Another consideration is that most multifocal IOLs are one-piece IOLs. Many fixation techniques do not work with one-piece IOLs. However, the method and IOL clip according to the present disclosure may be used with one-piece IOLs and thus make many multifocal IOLs available to patients with insufficient capsular support.
By providing the flexibility to work with a greater variety of IOLs, the present disclosure may also help to solve the issue of non-matching IOLs which do not match their fellow eye. For example, if restricted to a certain type of IOL (e.g. three-piece with tubular haptics), then due to lack of immediately available stock, a surgeon may have to use yellow IOL for one eye and a transparent IOL for the other eye, or to pair a monofocal IOL with a multifocal IOL/Extended depth of Focus (EDOF) IOL, or non-spheric IOL with a spheric IOL.
In some implementations, the method of implanting an IOL according to the present disclosure may be relatively simple to perform and may carry less risk of complications compared to suturing or the Yamane technique.
In some examples the flange of the scleral fixator may be a smooth dome shaped cap. This avoids erosion of the covering conjunctiva, which can happen with the Yamane technique or with unturned suture knots if suturing is used.
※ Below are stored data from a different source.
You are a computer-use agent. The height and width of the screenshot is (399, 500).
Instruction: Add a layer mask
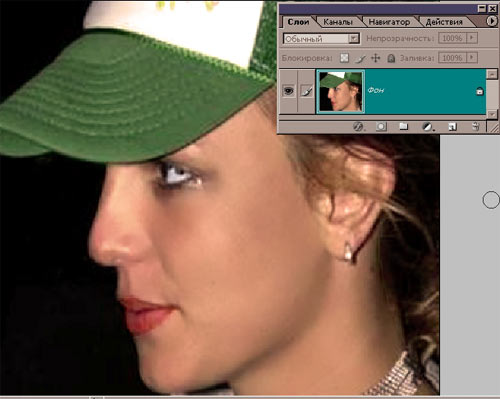(x=381, y=127)
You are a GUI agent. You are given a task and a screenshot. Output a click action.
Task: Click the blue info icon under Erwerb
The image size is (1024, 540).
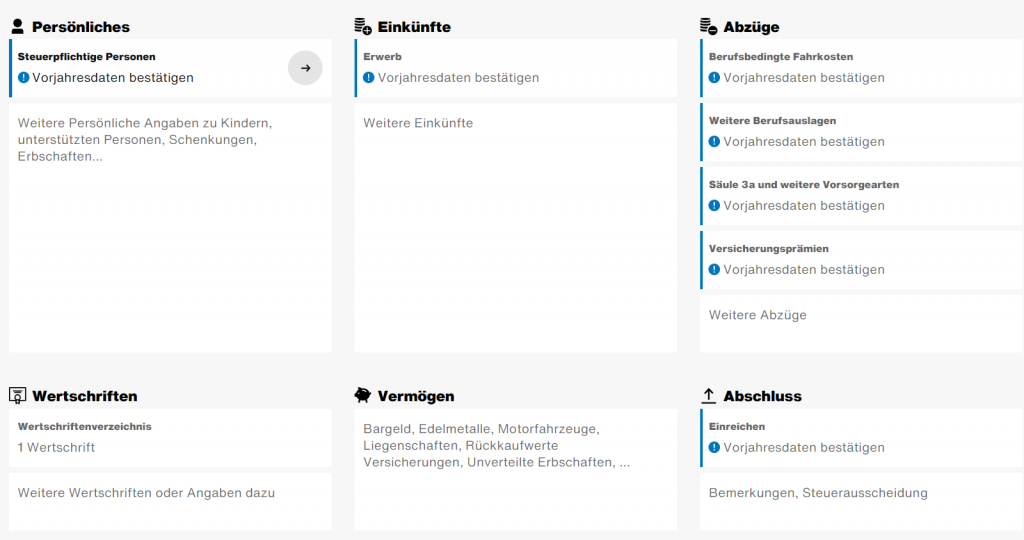(x=369, y=78)
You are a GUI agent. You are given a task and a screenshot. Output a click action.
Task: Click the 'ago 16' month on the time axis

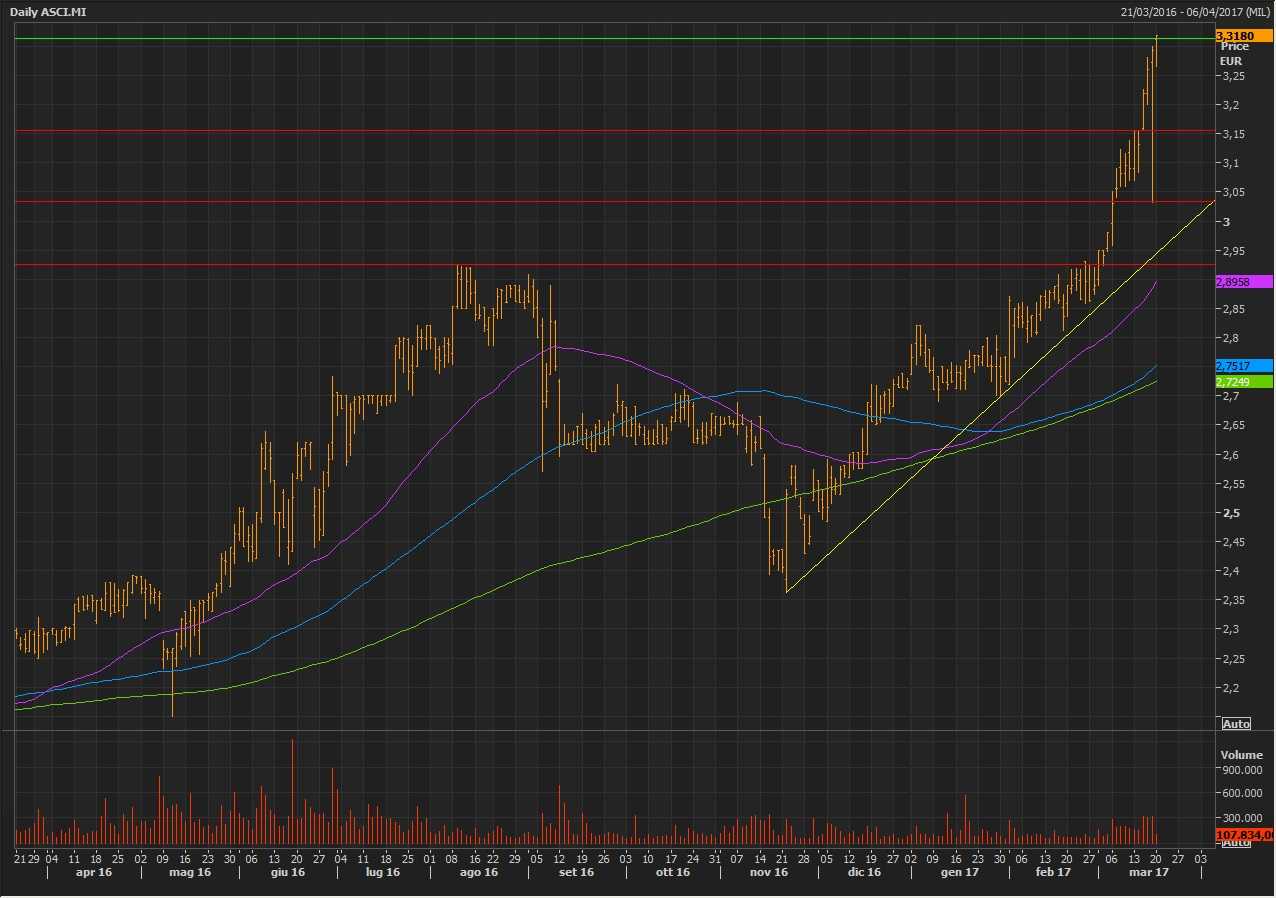[x=478, y=872]
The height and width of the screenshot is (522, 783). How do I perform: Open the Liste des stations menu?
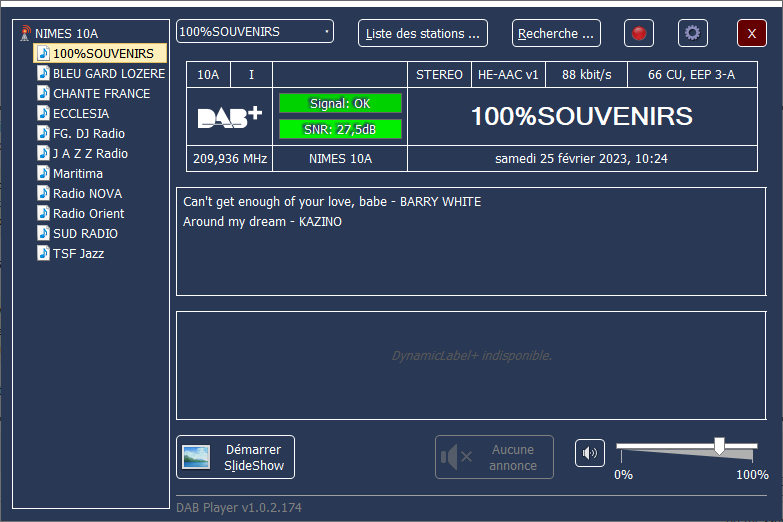tap(422, 33)
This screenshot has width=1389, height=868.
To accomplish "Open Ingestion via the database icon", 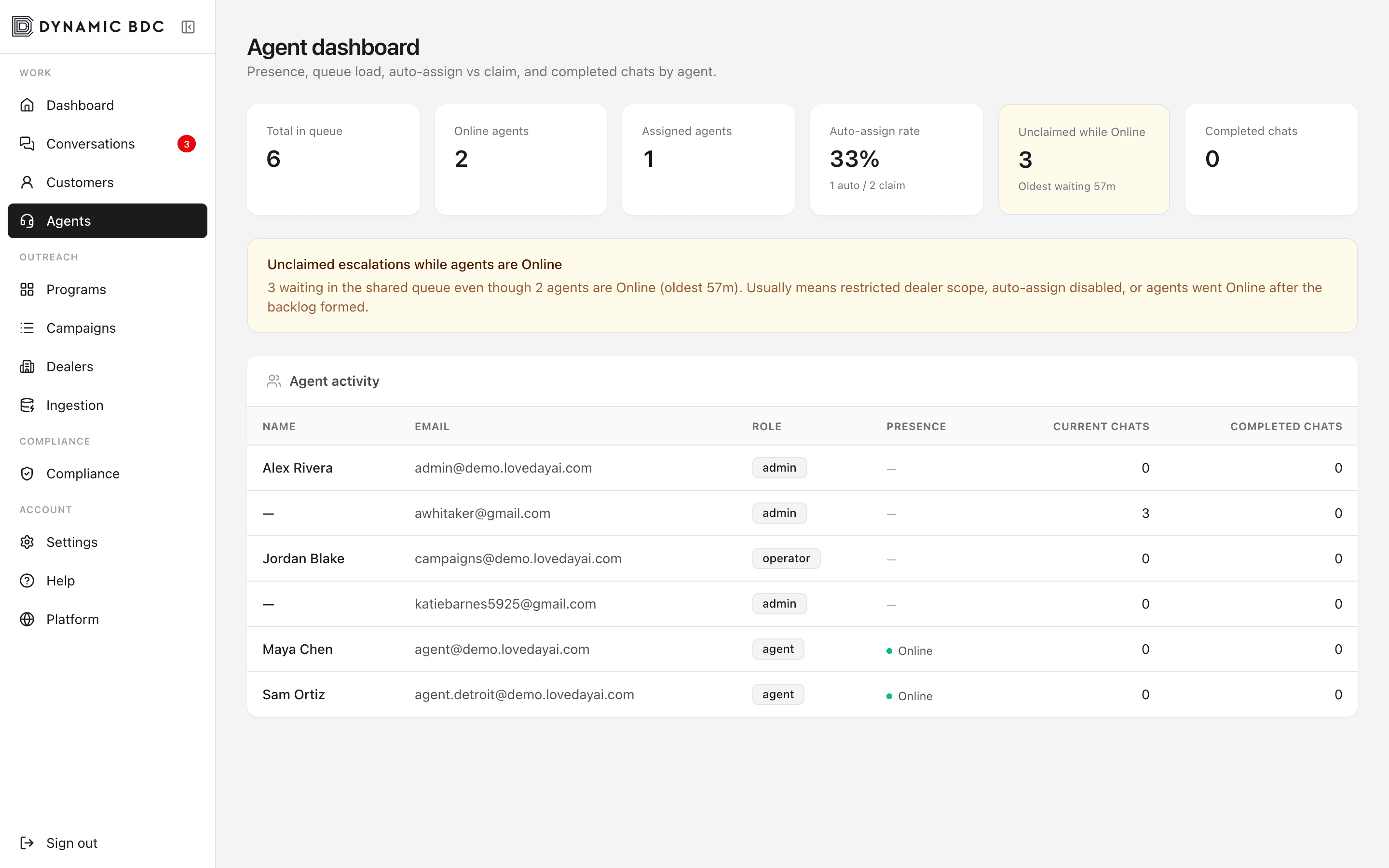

Further, compared to some other fixation techniques, such as suturing, the IOL clip of the present disclosure may be less likely to accidentally break and may be easier to remove.
The IOL clip and methods described above may be used in a cataract surgery which encounters complications such as unplanned capsular rupture. Thus if the original surgery was planned with a particular IOL intended for capsular implantation, in the case of capsular rupture there is no need to switch to a specific IOL. Rather, the originally planned IOL can still be used and attached with the IOL clip according to the present disclosure. Whereas previously, if a surgeon was using a fixation technique limited to specific types of IOL and decided to switch a IOL during operation, if the operation theatre had no stock of the specific IOL meeting both the requirements of the fixation technique and optical requirements of the patient, the surgeon might have to postpone the surgery to implant the IOL. In that case the patient would have to be aphakic for a period of time while waiting for the next operation.
All of the features of the various example apparatus disclosed in this specification (including any accompanying claims, abstract and drawings), and/or all of the blocks of any method or process so disclosed, may be combined in any combination, except combinations where at least some of such features and/or blocks are mutually exclusive.
It will be appreciated by persons skilled in the art that numerous variations and/or modifications may be made to the above-described embodiments, without departing from the broad general scope of the present disclosure. The present embodiments are, therefore, to be considered in all respects as illustrative and not restrictive.